Indigenous community leaders will be in New York addressing the United Nations.

They’ll be speaking at the UN’s Permanent Forum on Indigenous Issues – about the Line 5 oil pipeline running through the Great Lakes region and Ontario, Canada.

Since 1968, it’s had 33 spills leak more than one million gallons of oil. Ships’ anchors also struck it in 2018 and 2020.

Whitney Gravelle, president of the Bay Mills Indian Community, said the permanent forum has called for the U.S. and Canada to decommission the pipeline.

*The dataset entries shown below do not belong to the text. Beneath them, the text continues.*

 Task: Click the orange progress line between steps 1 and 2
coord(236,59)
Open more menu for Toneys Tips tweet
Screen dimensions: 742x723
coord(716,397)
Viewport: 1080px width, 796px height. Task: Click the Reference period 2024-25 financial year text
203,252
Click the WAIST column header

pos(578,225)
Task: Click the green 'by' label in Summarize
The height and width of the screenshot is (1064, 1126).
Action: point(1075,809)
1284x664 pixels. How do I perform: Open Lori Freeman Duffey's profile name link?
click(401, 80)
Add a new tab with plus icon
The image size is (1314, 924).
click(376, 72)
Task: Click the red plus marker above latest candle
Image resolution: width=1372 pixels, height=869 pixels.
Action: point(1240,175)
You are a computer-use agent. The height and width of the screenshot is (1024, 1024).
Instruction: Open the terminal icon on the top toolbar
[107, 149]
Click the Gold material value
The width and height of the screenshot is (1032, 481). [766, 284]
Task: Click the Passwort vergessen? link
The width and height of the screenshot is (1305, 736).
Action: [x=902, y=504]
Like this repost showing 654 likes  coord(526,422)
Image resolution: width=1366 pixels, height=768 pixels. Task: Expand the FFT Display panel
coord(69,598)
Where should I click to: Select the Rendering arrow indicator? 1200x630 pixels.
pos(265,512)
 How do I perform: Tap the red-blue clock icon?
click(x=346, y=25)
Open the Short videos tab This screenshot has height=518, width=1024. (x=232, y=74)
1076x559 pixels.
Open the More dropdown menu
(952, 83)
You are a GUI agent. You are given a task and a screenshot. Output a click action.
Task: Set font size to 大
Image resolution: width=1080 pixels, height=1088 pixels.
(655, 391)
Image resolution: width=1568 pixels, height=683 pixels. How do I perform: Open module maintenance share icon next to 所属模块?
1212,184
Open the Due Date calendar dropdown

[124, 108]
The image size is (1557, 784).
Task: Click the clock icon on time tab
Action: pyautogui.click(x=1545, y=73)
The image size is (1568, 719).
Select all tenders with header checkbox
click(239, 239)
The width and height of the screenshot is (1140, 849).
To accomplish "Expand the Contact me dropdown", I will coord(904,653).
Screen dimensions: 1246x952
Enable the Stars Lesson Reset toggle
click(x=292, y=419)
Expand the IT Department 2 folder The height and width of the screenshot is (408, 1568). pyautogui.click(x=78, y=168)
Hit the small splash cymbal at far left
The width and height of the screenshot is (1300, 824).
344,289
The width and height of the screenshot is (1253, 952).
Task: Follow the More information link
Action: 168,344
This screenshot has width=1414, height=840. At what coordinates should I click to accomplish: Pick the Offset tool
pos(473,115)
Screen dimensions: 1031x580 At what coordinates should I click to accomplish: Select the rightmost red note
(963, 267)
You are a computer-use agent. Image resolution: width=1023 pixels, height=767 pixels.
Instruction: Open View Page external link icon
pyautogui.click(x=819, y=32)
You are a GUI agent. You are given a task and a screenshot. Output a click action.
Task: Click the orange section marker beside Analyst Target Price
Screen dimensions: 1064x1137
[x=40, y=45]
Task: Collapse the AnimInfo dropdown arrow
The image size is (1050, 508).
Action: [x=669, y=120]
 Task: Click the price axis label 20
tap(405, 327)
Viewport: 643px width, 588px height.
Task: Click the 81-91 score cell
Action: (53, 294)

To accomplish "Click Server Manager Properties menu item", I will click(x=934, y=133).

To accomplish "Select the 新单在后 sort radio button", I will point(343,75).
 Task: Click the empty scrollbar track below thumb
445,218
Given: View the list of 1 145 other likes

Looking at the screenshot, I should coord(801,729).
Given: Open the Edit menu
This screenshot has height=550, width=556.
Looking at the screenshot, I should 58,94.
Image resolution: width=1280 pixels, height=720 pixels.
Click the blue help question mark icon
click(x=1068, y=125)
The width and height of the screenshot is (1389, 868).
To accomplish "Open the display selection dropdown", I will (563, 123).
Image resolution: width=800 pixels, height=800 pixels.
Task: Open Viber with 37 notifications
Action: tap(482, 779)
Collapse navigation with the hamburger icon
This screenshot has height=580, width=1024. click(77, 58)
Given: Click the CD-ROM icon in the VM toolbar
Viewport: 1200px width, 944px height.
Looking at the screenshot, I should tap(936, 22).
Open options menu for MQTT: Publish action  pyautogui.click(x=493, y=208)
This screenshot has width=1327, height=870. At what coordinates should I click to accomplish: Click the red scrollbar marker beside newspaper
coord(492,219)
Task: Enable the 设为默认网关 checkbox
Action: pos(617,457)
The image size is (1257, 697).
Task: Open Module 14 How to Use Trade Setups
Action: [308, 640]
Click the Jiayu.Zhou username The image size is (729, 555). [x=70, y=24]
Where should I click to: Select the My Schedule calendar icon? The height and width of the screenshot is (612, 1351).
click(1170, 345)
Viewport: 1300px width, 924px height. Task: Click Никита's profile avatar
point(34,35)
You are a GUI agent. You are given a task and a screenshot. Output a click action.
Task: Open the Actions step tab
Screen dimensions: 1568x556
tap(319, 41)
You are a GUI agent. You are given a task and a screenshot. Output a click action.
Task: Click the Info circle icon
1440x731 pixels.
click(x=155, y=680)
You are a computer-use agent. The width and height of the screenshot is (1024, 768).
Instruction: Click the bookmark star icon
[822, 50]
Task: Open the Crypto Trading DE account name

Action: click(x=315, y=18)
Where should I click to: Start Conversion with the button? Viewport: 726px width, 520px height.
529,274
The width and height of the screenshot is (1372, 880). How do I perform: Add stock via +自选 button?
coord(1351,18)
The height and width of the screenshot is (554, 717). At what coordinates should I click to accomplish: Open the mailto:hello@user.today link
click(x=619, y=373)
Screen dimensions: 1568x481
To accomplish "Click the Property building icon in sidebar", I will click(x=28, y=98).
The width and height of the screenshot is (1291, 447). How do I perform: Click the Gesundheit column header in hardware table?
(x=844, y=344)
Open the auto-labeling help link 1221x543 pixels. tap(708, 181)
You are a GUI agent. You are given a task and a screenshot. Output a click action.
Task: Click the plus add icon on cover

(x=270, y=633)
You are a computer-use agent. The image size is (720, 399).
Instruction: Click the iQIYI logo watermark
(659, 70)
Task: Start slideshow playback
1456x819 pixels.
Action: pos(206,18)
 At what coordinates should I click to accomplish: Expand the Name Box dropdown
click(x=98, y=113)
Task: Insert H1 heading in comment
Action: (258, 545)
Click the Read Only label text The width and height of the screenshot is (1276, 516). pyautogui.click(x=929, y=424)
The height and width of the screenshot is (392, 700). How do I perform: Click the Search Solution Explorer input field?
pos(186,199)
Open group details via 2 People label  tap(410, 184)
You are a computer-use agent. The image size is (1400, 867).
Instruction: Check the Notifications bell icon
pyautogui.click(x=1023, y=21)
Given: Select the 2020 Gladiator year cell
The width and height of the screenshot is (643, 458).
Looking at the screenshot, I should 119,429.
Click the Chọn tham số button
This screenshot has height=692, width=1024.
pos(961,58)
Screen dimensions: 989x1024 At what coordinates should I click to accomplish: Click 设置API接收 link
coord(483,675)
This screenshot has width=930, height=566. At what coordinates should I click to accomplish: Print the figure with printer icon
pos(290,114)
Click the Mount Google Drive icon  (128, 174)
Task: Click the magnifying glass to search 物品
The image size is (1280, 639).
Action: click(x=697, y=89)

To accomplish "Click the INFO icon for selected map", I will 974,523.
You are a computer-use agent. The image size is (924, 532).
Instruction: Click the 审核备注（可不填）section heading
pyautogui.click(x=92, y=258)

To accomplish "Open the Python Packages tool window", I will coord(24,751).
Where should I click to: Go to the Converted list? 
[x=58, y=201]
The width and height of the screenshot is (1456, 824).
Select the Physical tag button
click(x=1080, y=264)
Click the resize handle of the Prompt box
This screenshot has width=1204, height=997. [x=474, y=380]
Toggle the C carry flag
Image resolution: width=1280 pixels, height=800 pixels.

“The permanent forum also stated it jeopardizes the Great Lakes in the United States,” said Gravelle, “that the pipeline was a real and credible threat to the treaty-protected resources of indigenous peoples in both the United States and Canada.”

Critics are taking legal action to stop the pipeline. One lawsuit stems from Bad River Band not renewing permits for Line 5 to cross through their land.

The other is from Michigan Attorney General Dana Nessel, in which a state court ruled the pipeline should be shutdown.

But Enbridge has brought the case to a Federal Appeals Court, leading to further delay of the state court’s ruling.

Gravelle said a ruling for Enbridge in either case could set precedents for pipelines to operate on Indigenous lands without any recourse.

Misinformation has dogged efforts to shut down the pipeline – ranging from saying there are no alternatives to Line 5, to claims that it’s an important regional energy source.

One particular point Enbridge stands behinds the safety of Line 5, despite the leaks.

Gravelle called the pipeline an environmental threat.

“When it was first designed, it had seven layers of protective coating around the pipeline,” said Gravelle, “and in independent reviews, we have found that protective coating has either worn away or is down to the last layer in some places along the pipeline.”

She added that keeping this pipeline operating could lead to a much larger oil spill in the Great Lakes.

A University of Michigan study finds the pipeline’s location leaves it vulnerable to unpredictable currents that would make oil recovery almost impossible in the event of a spill.

Gravelle said the region’s Indigenous communities wouldn’t be able to survive an oil spill in the Great Lakes.